In der Adenauer-Ära waren Kommunisten staatlichen Repressionen in heute unvorstellbarer Schärfe ausgesetzt. Dennoch unterläuft es mitunter sogar der Linken, die Gründerjahre der Bundesrepublik zu beschönigen. So präsentierte ihre Wiesbadener Landtagsfraktion vor knapp zwei Jahren eine von dem Historiker Hans-Peter Klausch erarbeitete Studie, der zufolge dem hessischen Parlament in seinen ersten Wahlperioden bloß 75 Abgeordnete angehörten, die vor 1945 das Parteibuch der NSDAP besessen hatten.

Damit war jedoch nur die Spitze eines Eisberges sichtbar geworden. Nachforschungen des Marburger Wissenschaftlers Albrecht Kirschner förderten nun zutage, daß sich eine Mitgliedschaft in der NS-Partei bei 92 der 403 Parlamentarier nachweisen läßt, die vor 1929 geboren wurden. Darüber hinaus waren 26 Abgeordnete Mitglieder der SA und zwölf der SS oder der Waffen-SS.

Der Höhepunkt der NS-Unterwanderung war in der 5. Wahlperiode zwischen 1962 und 1966 erreicht. Hätten sich in ihr die ehemaligen Braunhemden zu einer Fraktion zusammengeschlossen, wäre sie mit 34 Prozent der Mandatsträger knapp hinter den um Doppelmitgliedschaften bereinigten Sozialdemokraten die zweitstärkste im Landtag gewesen.

In all diesen Zahlen sind nur jene Fälle erfaßt, die sich sauber dokumentieren lassen. Es ist daher von einer erheblichen Dunkelziffer und einem noch dramatischeren Ausmaß der NS-Verstrickung auszugehen. Sicher könnte angeführt werden, daß all jenen, die sich zwischen 1933 und 1945 parteipolitisch engagieren wollten, dazu nur die NSDAP zur Verfügung stand. Auch ist nicht auszuschließen, daß sich der eine oder andere Nazi nach 1945 zumindest partiell geläutert hat.
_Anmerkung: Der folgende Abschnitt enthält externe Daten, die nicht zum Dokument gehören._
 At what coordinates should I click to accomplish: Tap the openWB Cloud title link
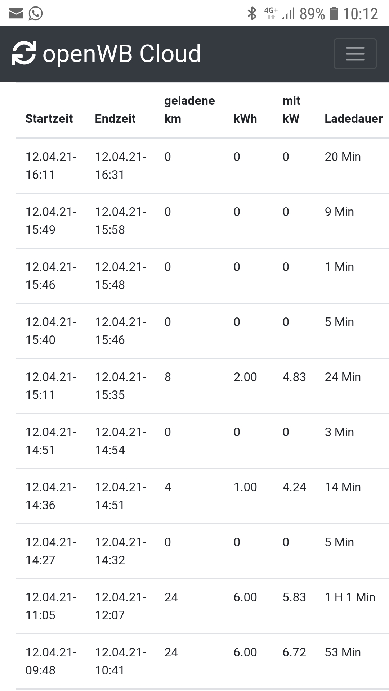[x=122, y=54]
Insgesamt ändert dies jedoch nichts an dem bestürzenden Bild einer personellen Kontinuität zwischen dem NS-Regime und der Bundesrepublik. Man muß also genau hinschauen: Wer sich zum Nachkriegsdeutschland des Grundgesetzes bekennt, kann sehr wohl ein Nazi sein. Damit gilt es in der Distanzierung vom Unrecht vor allem eine Frage zu beantworten: Wann ist die Bundesrepublik so geworden, daß man sich guten Gewissens zu ihr bekennen konnte? Vielleicht, und das ist zu befürchten, wurde dieser Wendepunkt noch gar nicht erreicht.